**PROVIDED RECORDS:**
---
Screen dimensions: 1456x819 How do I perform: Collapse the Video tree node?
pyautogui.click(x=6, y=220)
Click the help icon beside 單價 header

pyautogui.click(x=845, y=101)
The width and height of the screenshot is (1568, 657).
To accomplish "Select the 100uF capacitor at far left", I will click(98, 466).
---
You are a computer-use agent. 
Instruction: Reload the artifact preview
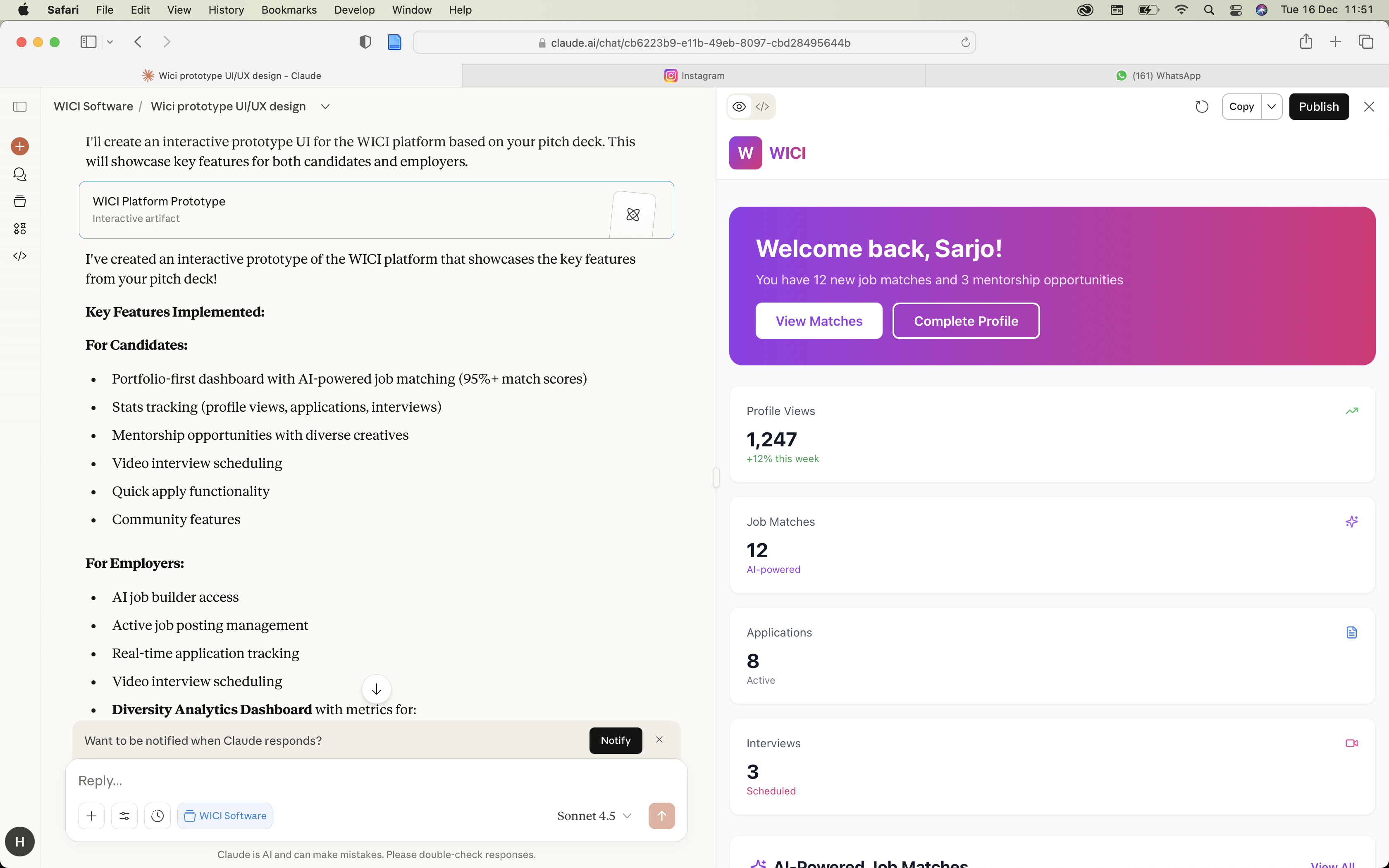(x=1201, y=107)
---
**EXERCISE OBJECTIVE:**
Beginning with the line that has "Screen dimensions: 1456x819" and ending with the line that has "The width and", set down the lines above exactly and include no others.

**RESPONSE TO THE EXERCISE:**
Screen dimensions: 1456x819 How do I perform: Collapse the Video tree node?
pyautogui.click(x=6, y=220)
Click the help icon beside 單價 header

pyautogui.click(x=845, y=101)
The width and height of the screenshot is (1568, 657).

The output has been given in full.